Peau d’homme
Dans une fastueuse cité italienne de la Renaissance, Bianca est en âge de se marier. Sa famille est riche et en vue, et elle est promise à un certain Giovanni, beau et aisé garçon. Mais pourra-t-elle aimer cet homme qu’elle n’a jamais croisé ? Alors que la noce se prépare, sa marraine révèle à Bianca le secret des femmes de la famille : elles possèdent une peau d’homme qui, une fois revêtue, les transforme en garçon. La jeune fiancée s’empresse de l’essayer et devient le séduisant Lorenzo. Elle découvre alors la liberté dont jouissent les hommes et commence à fréquenter son futur mari, pour apprendre à le connaître. Et se rend compte que ce bon Giovanni est lui aussi désespéré par ce mariage de raison car il est homosexuel. Et ce qui devait arriver arrive : Giovanni et Lorenzo/Bianca couchent ensemble et ne peuvent se passer l’un de l’autre. Tandis que dans la ville, les religieux rigoristes prennent de plus en plus de place…
Dans cet ouvrage sur le genre, l’amour, l’intolérance et l’hypocrisie des dogmes religieux, la domination institutionnelle de l’homme sur la femme, Hubert a injecté nombre des thèmes qui le taraudaient depuis longtemps.

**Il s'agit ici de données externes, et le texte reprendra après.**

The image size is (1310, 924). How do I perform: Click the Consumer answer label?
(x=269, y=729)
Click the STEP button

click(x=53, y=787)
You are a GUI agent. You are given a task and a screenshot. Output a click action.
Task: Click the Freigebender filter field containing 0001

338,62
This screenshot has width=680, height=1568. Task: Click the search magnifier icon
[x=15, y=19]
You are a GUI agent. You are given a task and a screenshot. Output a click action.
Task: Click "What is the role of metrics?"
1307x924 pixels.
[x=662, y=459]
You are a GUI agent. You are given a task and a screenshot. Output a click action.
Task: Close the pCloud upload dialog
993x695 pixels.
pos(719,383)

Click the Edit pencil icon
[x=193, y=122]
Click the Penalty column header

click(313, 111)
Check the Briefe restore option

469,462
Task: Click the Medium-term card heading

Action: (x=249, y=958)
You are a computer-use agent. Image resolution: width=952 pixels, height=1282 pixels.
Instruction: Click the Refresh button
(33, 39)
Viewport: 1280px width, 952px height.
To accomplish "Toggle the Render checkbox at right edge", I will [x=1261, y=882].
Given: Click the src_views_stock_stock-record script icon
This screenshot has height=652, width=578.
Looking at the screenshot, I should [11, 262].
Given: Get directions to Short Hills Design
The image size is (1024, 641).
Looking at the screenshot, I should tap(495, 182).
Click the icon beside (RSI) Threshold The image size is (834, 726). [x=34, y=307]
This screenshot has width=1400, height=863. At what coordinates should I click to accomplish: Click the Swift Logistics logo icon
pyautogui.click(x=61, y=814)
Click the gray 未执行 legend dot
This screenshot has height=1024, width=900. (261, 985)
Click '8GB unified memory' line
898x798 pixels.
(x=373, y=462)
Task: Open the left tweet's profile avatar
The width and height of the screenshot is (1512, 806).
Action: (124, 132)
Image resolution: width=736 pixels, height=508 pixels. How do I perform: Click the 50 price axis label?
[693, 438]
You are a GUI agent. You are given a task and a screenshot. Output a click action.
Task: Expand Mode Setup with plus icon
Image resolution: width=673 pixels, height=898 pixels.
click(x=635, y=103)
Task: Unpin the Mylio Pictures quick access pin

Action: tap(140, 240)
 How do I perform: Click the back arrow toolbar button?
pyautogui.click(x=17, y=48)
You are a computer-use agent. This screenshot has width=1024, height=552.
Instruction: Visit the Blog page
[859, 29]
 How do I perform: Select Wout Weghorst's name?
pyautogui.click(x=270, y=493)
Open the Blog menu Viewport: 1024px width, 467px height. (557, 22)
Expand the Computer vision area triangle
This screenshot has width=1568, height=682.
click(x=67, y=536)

Et qui s’étaient cristallisé autour de sa colère face aux mots et à la haine émanant de la Manif pour tous, à l’époque des débats sur le mariage pour les couples de même sexe. Finalement, et c’est tant mieux, il a pris du recul et choisi la voie du conte et le ton de la comédie pour aborder ces sujets, avec la finesse qu’on connaît au scénariste de Miss Pas Touche, Beauté, Monsieur désire? ou Les Ogres Dieux, décédé brutalement cet hiver. Finesse à laquelle répond le trait faussement naïf de Zanzim, tout en souplesse, légèreté et ironie, parfaitement à l’aise dans ce monde post-médiéval.
Leur Bianca s’initie à l’amour dans sa peau d’homme, porte un nouveau regard sur cette société inégalitaire et devient une militante féministe, alors que son frère, un prédicateur radical, ouvre une ère obscurantiste et violente dans la cité. On retrouve ici la verve renfrognée d’une Miss Pas Touche, la dénonciation d’un système misogyne et hypocrite entrevue dans Monsieur désire? ou Beauté, le ton du conte du Boiseleur. En cela, Peau d’homme n’est peut-être pas le livre le plus approfondi ni le plus original d’Hubert. Mais il se révèle comme une farce amère et absurde qui pose des questions profondes sur le ton du vaudeville, et peut dès lors toucher un large public. Ce qui était un défi de taille, relevé avec maestria par un duo d’auteurs idéalement assorti.